Onze camions sont mobilisés pour assurer le service public, équipés de trémies ou de lames de déneigement - six nouvelles lames ont été réceptionnées la semaine dernière. “Quant aux réserves de sel, elles permettent largement de voir venir le début de l’hiver”, selon Eric Goffart. “Pour la suite, un marché stock a été passé sous la précédente mandature en vue de nous approvisionner au fur et à mesure, selon nos besoins.”

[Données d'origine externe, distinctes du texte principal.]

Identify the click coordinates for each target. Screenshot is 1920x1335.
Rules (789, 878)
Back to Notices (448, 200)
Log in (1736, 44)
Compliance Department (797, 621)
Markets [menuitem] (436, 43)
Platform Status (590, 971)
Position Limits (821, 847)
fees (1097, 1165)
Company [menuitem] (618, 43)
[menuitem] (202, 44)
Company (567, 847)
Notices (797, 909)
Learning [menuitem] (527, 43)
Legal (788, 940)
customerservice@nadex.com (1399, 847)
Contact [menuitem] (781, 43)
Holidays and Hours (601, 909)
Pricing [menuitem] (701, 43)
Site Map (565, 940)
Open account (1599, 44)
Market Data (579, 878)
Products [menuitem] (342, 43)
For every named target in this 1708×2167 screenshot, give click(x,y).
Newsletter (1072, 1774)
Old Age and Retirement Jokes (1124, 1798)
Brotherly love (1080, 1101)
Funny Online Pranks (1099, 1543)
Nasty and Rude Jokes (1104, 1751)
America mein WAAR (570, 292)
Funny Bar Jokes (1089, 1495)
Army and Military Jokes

Attention : les intempéries imposent des devoirs aussi au citoyen. Charleroi entend veiller à ce qu’ils soient respectés, prévient Eric Goffart, ce qui s’inscrit dans la 1re déclaration politique du bourgmestre empêché, Paul Magnette, lors de l’installation du conseil. L’échevin invite donc ses concitoyens à assurer la sécurité des piétons en veillant à dégager un passage suffisant devant leurs habitations.

Le règlement de police stipule en effet qu’ils sont responsables de l’état de leur trottoir. Certaines règles de bon sens s’appliquent comme l’interdiction de déverser ou de laisser s’écouler de l’eau sur la voie publique. En cas de non-respect de ces obligations, des amendes administratives pourront être infligées. Leur montant maximal s’élève à 250 €.